Genre: Thriller / Drama

Tagline: See and Hear It - Our Mother Tongue As It Should Be Spoken

Plot Summary:  Alice White is the daughter of a shopkeeper in 1920's London. Her boyfriend, Frank Webber is a Scotland Yard detective who seems more interested in police work than in her. Frank takes Alice out one night, but she has secretly arranged to meet another man. Later that night Alice agrees to go back to his flat to see his studio. The man has other ideas and as he tries to rape Alice, she defends herself and kills him with a bread knife. When the body is discovered, Frank is assigned to the case, he quickly determines that Alice is the killer, but so has someone else and blackmail is threatened.

User Comments: Hitchcock's first talkie, and one of his best films!

User Rating: 7.0/10 (1,179 votes)
 
Complete credited cast:
Anny Ondra .... Alice White
Sara Allgood .... Mrs. White
Charles Paton .... Mr. White
John Longden .... Det. Frank Webber
Donald Calthrop .... Tracy
Cyril Ritchard .... Mr. Crewe (the artist)
Hannah Jones .... Mrs. Humphries (the landlady)
Harvey Braban .... The Chief Inspector
Ex-Det. Sergt. Bishop .... The Detective Sergeant

Runtime: 84 min
Country: UK
Language: English
Color: Black and White
Sound Mix: Mono (RCA Photophone System)
Certification: Canada:PG (Ontario) / Argentina:13 / Australia:PG / Germany:12 / Spain:T / UK:A (original rating) / UK:PG (video rating) (1989) / Iceland:L

Trivia: Generally acknowledged as the first British talkie.

Goofs: Revealing mistakes: When the artist is talking to Alice (Anny Ondra), he calls her Annie at one point, before correcting himself.
 

User Comments:

11 out of 11 people found the following comment useful:-
Hitchcock's first talkie, and one of his best films!, 28 December 1998 

"....knife....knife...knife....(etc.)" -this is probably the most celebrated line of dialog from early Hitchcock. In 1929, Alfred Hitchcock was halfway thru production of "Blackmail", a silent film, when the studio told him to remake the film at once as a talkie. He did, and it became the first films to boldly experiment with the art of talking pictures.

The plot is so simple, it's almost boring: a detective and his girlfriend, Alice, argue during a dinner date and go separate ways. She goes off with an artist to his loft, where he tries to rape her. In self defense, she stabs the artist to death.
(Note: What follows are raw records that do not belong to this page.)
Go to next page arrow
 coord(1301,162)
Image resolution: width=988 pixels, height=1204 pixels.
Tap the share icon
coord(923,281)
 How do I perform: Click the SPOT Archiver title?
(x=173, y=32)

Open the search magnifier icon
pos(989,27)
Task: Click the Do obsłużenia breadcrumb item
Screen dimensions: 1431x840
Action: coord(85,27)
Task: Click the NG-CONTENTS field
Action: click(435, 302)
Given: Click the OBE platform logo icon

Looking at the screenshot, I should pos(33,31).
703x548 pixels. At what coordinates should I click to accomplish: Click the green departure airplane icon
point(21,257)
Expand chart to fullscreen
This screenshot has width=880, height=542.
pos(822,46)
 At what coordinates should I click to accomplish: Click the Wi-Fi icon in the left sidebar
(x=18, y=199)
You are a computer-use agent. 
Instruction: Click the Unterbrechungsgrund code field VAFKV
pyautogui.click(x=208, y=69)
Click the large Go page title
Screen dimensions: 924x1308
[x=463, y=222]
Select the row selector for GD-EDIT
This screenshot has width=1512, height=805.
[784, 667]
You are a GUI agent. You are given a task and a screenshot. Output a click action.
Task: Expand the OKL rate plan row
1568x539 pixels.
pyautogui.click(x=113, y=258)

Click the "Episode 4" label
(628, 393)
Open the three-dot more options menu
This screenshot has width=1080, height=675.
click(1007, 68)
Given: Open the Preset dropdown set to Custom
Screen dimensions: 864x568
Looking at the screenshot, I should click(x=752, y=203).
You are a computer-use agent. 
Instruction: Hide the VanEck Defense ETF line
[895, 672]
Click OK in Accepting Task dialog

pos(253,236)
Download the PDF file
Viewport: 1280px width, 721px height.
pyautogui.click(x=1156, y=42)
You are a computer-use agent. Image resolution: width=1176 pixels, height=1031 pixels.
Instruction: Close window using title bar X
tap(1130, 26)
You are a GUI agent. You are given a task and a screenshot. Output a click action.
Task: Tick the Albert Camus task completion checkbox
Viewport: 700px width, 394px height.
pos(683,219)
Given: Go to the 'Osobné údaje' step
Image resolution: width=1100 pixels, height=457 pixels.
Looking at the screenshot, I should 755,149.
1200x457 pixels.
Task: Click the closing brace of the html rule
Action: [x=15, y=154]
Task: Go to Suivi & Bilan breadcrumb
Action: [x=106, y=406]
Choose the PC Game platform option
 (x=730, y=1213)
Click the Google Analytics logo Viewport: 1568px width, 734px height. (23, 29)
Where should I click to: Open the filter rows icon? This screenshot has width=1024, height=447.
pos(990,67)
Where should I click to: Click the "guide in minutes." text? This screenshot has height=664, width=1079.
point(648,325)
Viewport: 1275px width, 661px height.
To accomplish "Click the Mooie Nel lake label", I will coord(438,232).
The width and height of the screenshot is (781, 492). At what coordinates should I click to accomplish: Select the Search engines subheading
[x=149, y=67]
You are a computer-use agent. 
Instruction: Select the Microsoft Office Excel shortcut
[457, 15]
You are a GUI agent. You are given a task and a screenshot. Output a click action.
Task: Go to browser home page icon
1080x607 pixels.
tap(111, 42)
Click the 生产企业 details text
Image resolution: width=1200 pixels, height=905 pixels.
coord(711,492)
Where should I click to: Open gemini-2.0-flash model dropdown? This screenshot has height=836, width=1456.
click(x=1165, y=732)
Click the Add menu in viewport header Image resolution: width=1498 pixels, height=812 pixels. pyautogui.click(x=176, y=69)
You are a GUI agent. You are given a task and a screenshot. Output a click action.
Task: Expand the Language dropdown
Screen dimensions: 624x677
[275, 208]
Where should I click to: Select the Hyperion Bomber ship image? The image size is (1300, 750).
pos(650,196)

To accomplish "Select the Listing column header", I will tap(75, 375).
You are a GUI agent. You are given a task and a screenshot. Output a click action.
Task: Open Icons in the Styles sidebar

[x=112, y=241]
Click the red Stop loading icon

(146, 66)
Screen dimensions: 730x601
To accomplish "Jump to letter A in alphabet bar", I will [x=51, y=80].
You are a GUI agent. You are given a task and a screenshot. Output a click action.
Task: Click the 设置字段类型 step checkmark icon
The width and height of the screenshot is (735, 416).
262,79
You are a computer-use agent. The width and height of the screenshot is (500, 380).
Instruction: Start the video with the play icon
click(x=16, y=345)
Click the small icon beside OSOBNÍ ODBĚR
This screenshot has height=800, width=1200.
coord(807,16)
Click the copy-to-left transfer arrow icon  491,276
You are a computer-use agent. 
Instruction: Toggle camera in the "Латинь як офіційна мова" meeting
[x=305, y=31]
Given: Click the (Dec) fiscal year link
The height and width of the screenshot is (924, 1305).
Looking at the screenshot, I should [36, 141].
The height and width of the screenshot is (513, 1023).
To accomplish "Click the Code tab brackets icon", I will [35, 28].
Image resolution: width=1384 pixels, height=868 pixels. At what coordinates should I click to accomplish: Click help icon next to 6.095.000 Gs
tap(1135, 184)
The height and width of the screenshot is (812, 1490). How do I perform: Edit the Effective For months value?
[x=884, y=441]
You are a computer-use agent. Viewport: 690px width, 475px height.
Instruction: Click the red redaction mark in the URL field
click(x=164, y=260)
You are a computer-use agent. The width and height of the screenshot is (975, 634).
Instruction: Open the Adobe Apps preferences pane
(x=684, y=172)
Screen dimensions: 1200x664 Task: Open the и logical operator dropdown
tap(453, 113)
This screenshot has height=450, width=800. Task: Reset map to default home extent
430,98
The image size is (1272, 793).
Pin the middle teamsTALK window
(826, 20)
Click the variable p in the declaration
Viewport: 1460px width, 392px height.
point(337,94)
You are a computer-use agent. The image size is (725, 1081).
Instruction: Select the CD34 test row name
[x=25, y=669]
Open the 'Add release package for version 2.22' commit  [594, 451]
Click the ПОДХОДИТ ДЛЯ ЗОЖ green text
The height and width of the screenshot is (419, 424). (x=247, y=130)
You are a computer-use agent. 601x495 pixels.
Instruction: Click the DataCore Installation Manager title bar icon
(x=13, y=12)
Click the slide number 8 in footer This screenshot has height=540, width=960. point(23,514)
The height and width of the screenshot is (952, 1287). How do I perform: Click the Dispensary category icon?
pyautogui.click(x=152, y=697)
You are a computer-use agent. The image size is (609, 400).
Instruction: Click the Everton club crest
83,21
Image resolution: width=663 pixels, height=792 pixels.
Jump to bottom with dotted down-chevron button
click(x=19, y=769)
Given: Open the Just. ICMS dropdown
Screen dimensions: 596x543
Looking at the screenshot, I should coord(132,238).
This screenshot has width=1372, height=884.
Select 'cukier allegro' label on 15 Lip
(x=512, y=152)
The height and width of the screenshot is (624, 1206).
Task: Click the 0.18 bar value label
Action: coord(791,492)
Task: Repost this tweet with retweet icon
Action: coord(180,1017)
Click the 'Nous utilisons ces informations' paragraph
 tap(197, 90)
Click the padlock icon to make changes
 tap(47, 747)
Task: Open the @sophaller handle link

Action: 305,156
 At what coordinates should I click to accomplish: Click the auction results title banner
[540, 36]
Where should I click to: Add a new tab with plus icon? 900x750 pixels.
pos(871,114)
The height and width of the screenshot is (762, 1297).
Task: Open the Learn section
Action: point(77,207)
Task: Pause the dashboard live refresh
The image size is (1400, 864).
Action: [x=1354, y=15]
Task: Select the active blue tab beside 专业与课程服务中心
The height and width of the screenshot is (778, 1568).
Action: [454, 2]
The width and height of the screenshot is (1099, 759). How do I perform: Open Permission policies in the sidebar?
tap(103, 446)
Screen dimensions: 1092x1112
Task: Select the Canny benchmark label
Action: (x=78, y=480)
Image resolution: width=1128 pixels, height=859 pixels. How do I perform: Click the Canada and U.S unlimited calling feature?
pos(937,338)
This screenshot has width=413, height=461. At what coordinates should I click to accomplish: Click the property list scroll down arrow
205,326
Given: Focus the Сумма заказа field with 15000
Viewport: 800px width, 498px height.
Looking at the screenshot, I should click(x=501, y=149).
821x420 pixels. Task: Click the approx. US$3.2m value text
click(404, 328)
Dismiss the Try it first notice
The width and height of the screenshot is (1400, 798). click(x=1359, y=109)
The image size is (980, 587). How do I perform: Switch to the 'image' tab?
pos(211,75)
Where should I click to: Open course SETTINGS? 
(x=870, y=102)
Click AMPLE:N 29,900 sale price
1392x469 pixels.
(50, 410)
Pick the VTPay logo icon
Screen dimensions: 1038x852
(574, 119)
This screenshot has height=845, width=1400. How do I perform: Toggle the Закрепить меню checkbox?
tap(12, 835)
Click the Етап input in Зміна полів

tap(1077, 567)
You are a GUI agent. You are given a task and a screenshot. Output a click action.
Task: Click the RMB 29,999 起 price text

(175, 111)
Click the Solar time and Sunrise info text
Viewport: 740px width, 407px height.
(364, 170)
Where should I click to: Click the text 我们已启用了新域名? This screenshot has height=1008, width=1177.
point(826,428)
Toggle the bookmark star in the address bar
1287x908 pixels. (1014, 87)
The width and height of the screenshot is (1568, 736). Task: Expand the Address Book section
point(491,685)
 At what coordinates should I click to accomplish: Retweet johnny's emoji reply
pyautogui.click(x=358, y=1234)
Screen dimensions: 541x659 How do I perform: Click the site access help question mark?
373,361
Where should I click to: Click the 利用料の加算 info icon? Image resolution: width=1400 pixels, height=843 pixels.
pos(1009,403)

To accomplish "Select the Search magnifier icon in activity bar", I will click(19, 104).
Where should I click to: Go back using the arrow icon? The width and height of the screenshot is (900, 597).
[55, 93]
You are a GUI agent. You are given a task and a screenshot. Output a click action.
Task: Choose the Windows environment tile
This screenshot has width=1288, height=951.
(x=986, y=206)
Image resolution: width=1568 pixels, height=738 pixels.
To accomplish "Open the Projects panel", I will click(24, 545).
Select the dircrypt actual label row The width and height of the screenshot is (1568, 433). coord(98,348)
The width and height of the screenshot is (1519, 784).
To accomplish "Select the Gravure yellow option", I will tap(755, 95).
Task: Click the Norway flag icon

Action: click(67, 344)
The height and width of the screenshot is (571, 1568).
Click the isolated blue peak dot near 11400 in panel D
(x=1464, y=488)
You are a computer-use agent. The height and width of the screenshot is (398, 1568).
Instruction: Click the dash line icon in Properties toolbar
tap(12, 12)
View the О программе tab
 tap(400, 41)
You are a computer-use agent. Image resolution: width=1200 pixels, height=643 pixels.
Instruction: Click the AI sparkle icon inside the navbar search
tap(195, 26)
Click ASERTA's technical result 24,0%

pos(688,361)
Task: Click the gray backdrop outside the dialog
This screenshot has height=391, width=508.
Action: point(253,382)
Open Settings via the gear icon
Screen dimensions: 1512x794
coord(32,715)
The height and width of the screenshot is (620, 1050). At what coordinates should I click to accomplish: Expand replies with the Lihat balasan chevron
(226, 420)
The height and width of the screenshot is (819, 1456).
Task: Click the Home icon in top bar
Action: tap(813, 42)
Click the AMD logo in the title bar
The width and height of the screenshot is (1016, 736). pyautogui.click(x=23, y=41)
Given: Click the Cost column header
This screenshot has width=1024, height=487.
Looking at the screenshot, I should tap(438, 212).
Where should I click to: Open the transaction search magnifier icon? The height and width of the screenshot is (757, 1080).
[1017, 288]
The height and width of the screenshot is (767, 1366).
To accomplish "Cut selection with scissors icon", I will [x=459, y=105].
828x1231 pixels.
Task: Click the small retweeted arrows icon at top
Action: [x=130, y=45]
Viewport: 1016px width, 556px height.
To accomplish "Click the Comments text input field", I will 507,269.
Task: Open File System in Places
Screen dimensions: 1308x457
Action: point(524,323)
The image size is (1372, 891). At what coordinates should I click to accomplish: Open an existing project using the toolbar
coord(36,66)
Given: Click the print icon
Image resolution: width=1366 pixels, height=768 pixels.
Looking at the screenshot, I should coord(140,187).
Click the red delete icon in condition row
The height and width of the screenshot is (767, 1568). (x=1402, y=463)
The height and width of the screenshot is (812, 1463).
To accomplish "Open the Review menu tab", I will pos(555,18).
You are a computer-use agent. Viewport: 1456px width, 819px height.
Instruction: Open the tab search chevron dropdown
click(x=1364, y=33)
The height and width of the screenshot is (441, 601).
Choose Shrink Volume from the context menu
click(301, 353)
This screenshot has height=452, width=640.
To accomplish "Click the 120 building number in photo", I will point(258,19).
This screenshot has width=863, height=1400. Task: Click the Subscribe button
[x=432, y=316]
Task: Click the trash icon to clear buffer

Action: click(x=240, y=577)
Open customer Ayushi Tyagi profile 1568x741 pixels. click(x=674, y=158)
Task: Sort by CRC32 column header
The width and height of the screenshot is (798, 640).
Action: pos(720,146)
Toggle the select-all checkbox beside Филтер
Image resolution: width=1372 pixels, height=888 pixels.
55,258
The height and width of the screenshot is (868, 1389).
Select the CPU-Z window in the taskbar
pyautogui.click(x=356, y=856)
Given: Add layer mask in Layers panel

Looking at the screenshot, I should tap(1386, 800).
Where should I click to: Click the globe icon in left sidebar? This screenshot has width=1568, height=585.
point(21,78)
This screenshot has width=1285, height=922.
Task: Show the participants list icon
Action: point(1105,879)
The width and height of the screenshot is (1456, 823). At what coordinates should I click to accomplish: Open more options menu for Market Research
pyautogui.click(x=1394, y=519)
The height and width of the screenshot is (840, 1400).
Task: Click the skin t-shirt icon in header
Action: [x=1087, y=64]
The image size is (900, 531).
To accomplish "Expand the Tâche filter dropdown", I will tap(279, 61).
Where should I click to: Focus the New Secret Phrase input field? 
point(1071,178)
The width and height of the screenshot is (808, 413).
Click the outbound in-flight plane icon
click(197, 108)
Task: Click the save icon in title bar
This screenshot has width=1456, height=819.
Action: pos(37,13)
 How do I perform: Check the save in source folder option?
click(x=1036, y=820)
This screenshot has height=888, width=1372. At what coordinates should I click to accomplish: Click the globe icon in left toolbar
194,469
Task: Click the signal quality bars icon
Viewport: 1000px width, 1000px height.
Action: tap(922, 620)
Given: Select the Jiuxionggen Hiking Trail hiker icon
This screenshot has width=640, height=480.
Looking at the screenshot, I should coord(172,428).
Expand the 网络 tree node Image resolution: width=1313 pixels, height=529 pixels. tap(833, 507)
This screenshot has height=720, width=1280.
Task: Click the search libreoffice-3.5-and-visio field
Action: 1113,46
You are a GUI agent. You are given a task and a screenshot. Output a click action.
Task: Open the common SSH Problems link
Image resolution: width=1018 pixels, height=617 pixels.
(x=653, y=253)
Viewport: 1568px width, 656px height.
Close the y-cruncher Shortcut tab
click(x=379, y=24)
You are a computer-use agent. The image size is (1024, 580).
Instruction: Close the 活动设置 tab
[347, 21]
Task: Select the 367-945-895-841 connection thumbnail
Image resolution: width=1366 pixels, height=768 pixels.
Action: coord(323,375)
A local neer-do-well (Donald Calthrop in a fine, sleazy performance!) goes to blackmail her and her cop boyfriend. The police accidently blame the blackmailer for the murder. After a chase thru the British Museum, the blackmailer falls to his death. The police close the case, and the girl and her boyfriend have to live the feelings of guilt. "Blackmail" abounds with the Hitchcock touch. It begins with a silent, detailed study of a typical arrest, letting us know, Scotland Yard is a fearful force not to be messed with. When Alice leaves the artist's corpse in his loft, the streets are filled with gruesome reminders of the crime. In her eyes, a neon advertisment showing a cocktail shaker becomes a hand holding a dagger, whenever anyone extends a hand in the street, it reminds her of her victim's extended dead hand, and there's the most famous scene from this film: a neighbor gabs on and on about the murder, repeating the word knife. Hitchcock had the entire gabbing reduced to a low mutter except for the oft- repeated word knife, which is made louder. The chase thru the British Museum seems to be an early rehearsal for all the other Hitchcock films where somebody is chased thru a famous landmark. "Blackmail" is credited as the first British talkie. It solidified for the then 30 year old Alfred Hitchcock that thrillers were his territory.